- TEKS BACAAN -

Dan terjadilah pada hari ketiga, pada waktu terbit fajar, ada guruh dan kilat dan awan padat di atas gunung dan bunyi sangkakala yang sangat keras, sehingga gemetarlah seluruh bangsa yang ada di perkemahan. Lalu Musa membawa bangsa itu keluar dari perkemahan untuk menjumpai Allah dan berdirilah mereka pada kaki gunung. Gunung Sinai ditutupi seluruhnya dengan asap, karena Tuhan turun ke atasnya dalam api; asapnya membubung seperti asap dari dapur, dan seluruh gunung itu gemetar sangat. Bunyi sangkakala kian lama kian keras. Berbicaralah Musa, lalu Allah menjawabnya dalam guruh.”  Dan Musa naik ke atas gunung yang menakjubkan itu dan menerima dari tangan Allah sendiri dua lempeng batu.

            Oh, betapa sebuah tempat yang menakutkan dan sebuah tanda yang menakutkan, Gunung Sinai! Kemudian sekali lagi, Gunung Sinai dikunjungi oleh nabi Elia setelah kemenangannya dan kejayaannya di Gunung Karmel. Dan setelah mendapat ancaman dari tangan Izebel, di dalam kekecewaan dan keputusasaan, Elia melarikan diri dari ratu Israel dan tiba ke tanah Negeb Bersyeba, dia duduk di bawah sebuah pohon arar dan ingin mati. Tetapi Tuhan menampakkan diri kepadanya melalui seorang malaikat dan berkata, “Bangunlah, makanlah! Sebab kalau tidak perjalananmu akan terlalu jauh bagimu.”

Dan oleh kekuatan makanan itu ia berjalan empat puluh hari empat puluh malam lamanya sampai ke gunung Allah, yakni gunung Horeb atau Gunung Sinai. Di sana masuklah ia ke dalam sebuah gua dan bermalam di situ, lalu Tuhan datang mengunjungi Elia.

Yang pertama, datanglah angin besar dan kuat, yang membelah gunung-gunung dan memecahkan bukit-bukit batu, mendahului Tuhan. Tetapi tidak ada Tuhan dalam angin itu. Dan sesudah angin itu datanglah gempa. Tetapi tidak ada Tuhan dalam gempa itu. Dan sesudah gempa itu datanglah api. Tetapi tidak ada Tuhan dalam api itu.

- BAGIAN DATA -
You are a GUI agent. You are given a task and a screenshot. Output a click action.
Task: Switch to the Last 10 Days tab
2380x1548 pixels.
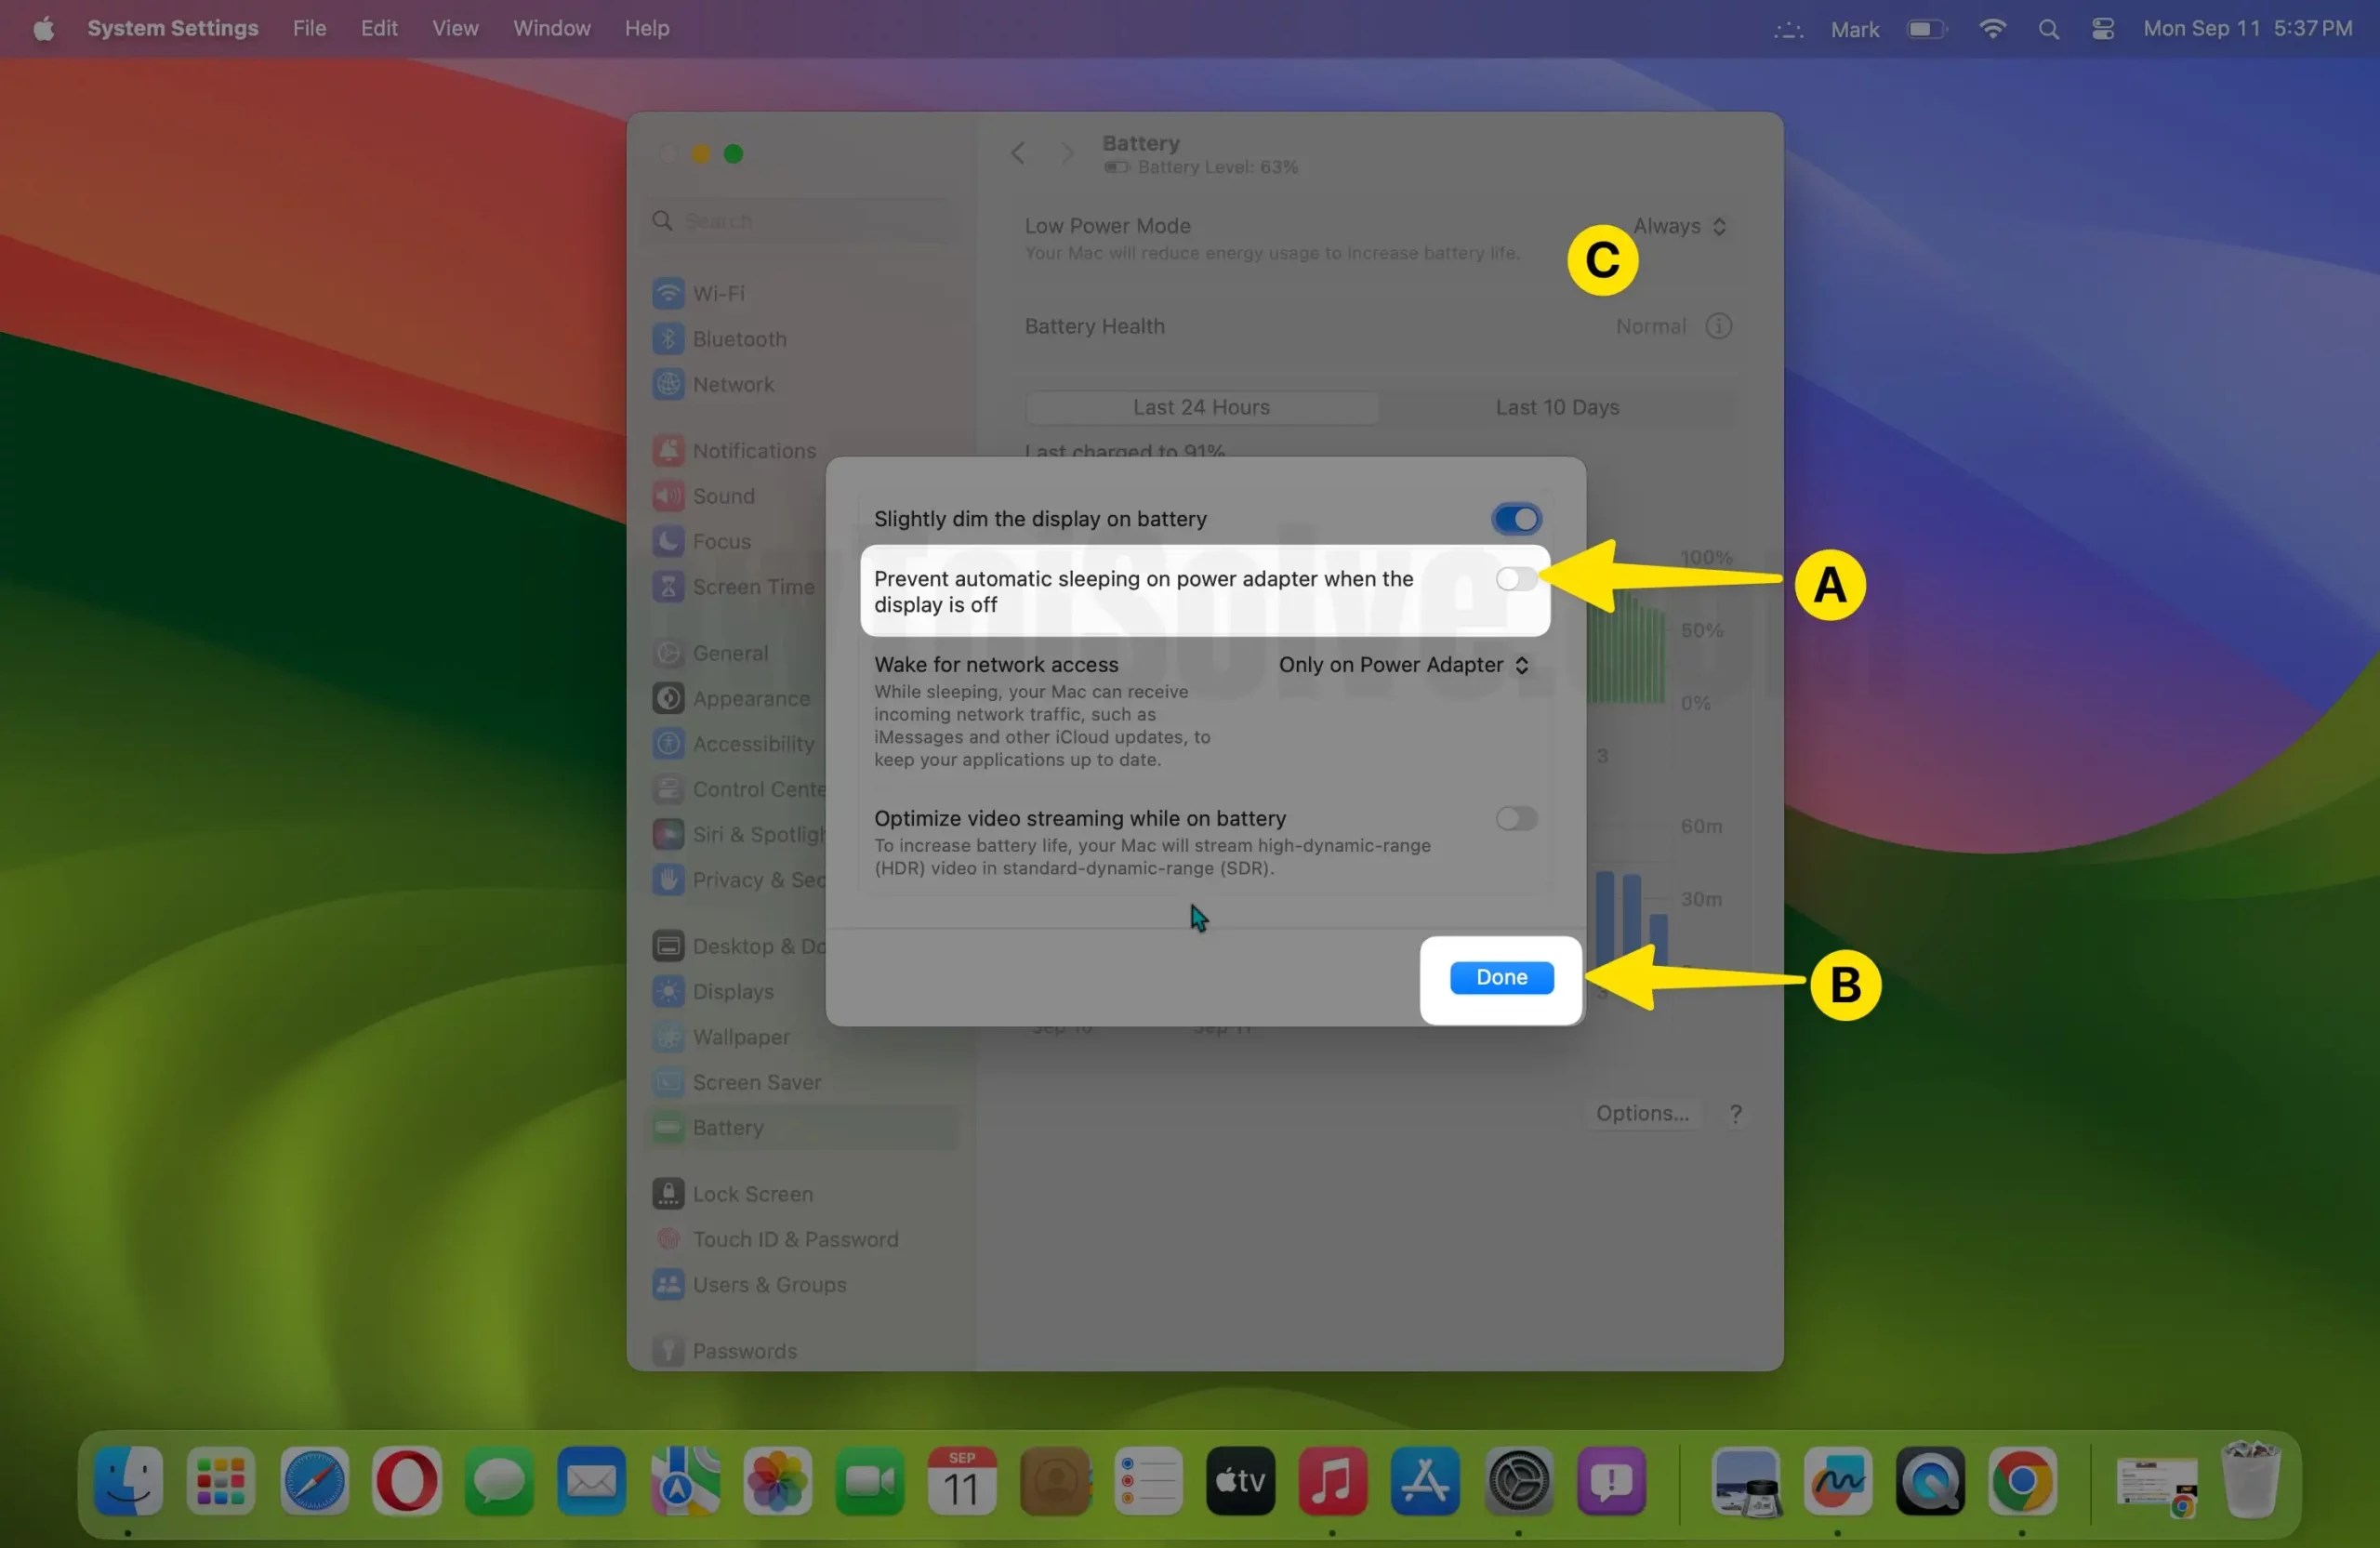[x=1557, y=407]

- LATIHAN TERTULIS -
Dalam teks tentang Gunung Sinai, berapa lama Elia berjalan oleh kekuatan makanan itu sampai tiba di gunung Allah?

- JAWABAN TUGAS -
Empat puluh hari empat puluh malam.